Adulthood, video games, and TTRPGs

October 13, 2014 at 10:00 am
filed under Roleplaying

I was afraid this piece called Expectations and Entitlement Among Millenial Roleplayers was going to be, frankly, a shitshow. But it was actually quite reasonable! However, I still have some problems with it.

Full disclosure: I have no idea whether I’m a millenial or not. It depends on whether you put the cutoff at the early ’80s or later. Some people say early ’80s is the cutoff for Gen X. I’ve always felt someplace in between. Let’s say I probably skew milennial.

Let’s set aside the question of stereotypes, though. It’s too easy to rant and it’s not productive.

I should also stipulate that I’m operating under a time limit. My hands, you see, are unforgiving these days.

There’s a nice list of bullet points in the author’s piece:

I think these points describe a real phenomenon. I disagree why they’ve arisen. In a word: it’s because of video games.

More specifically:

I’ll tackle them in reverse.

video games

MMOs and roguelikes are two popular kinds of video games, the former for a decade or so and the latter in the last few years, and they violate a lot of the precepts above. Roguelikes do it as an intentional choice.

They’re only two kinds of video games, though.

Let’s look at a couple of ridiculously popular franchises: Grand Theft Auto and Halo. I’ve played some of both but I am not well-versed in either. It doesn’t matter.

Do either of those games have random, arbitrary death? Permadeath where you must start over? Do they elide the player from major plot events and cutscenes more often than not, or does the game’s events more or less revolve around the player?

Obviously not, right?

Death is a signal in some video games. Some of the Mario games give you lots of lives becuase they expect you to die from trial-and-error. In games like GTA and Halo, you can die. Often these games are checkpoint-based, so that you need a longer string of successes to accomplish your goal. Other times you can save your game whenever.

The vast majority modern games with any sort of discernible stories, characters, or otherwise lengthy progression work like this in some fashion or another. And this at the absolute latest this started in the early ’90s (at the latest!), when saved games became de rigueur.

I don’t think the vast majority of milennials had any purchasing power at this point. This trend was driven by a change in tastes; people wanted a different experience. To put it crudely, people began to enjoy games with perhaps longer progression and with the ability to resume later on.

So far we’ve only accounted for heroism, story, permadeath, and death-as-failure. But everything else on that list is a natural outgrowth of this trend.

One last note: MMOs are an interesting case in that they have randomized loot and relatively spare stories. But you’ll note that they don’t have permadeath. People spend literally hundreds of hours on their characters. So although many of those points don’t directly apply, permadeath is simply unheard-of, full stop. It is the antithesis of MMOs.

WHAT IS BEING ASKED: Please carry the blog post on video games and tabletop roleplaying above forward from its final sentence.

DATASET EXCERPT:
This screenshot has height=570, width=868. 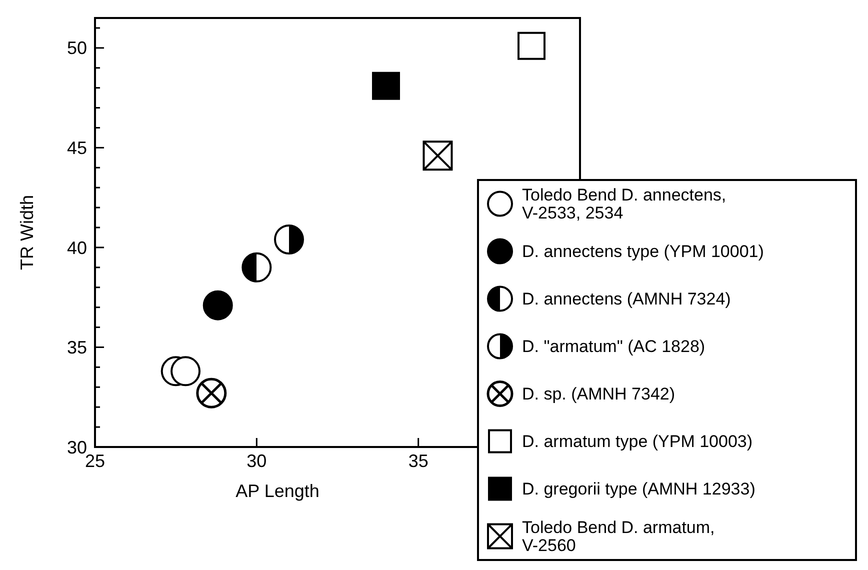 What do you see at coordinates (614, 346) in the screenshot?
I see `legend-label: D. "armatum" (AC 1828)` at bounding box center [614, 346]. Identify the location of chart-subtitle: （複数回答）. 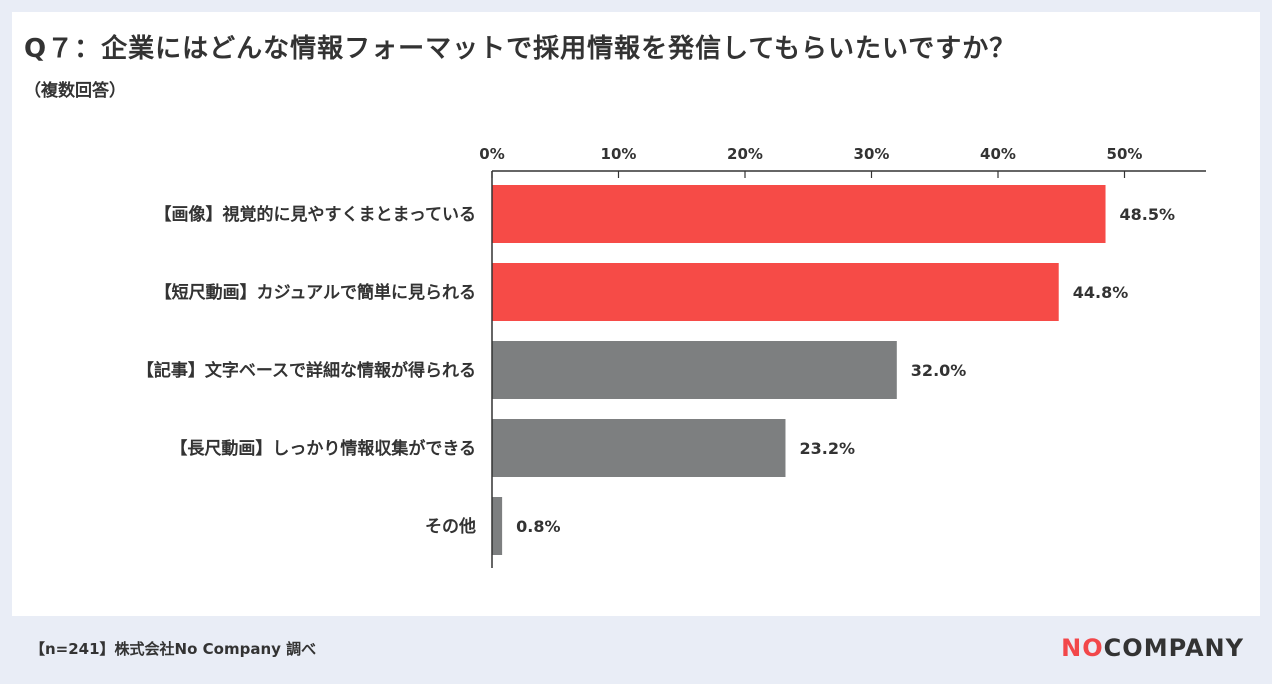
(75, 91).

RESPONSE TO THIS TASK:
Time constraints

As people who play video games age, they have to contend with “real life.” I’m not saying high school or college are unreal. I’m saying the majority of your life happens after. You work 40 hours a week (or more!), 5 days a week (or more!). Human relationships require a time investment. This is not to mention children.

The point is that there are many, many more demands on your time. If you can only play a game 40 minutes at a time instead of 4 hours at a time, suddenly the trade-offs are different.

Now, I am speaking from personal experience here. Maybe I’m projecting. But I’ve seen modern gaming as a gradual progression towards respecting my time. With a glut of choice among games, if a particular game isn’t rewarding, I can play something else.

All of the things on that bullet point up there? With the exception of some MMOs, almost everything on that list is a feature of modern video gaming in some fashion or another. And in terms of MMOs, character death is a speedbump. Permadeath is vanishingly rare.

As an adult, you pay a much larger time premium with TTRPGs. You have to schedule four or so other adults’ time. Often a fortnightly schedule is the best you can do. When you do play, you want to play for longer (hours). See where this is going?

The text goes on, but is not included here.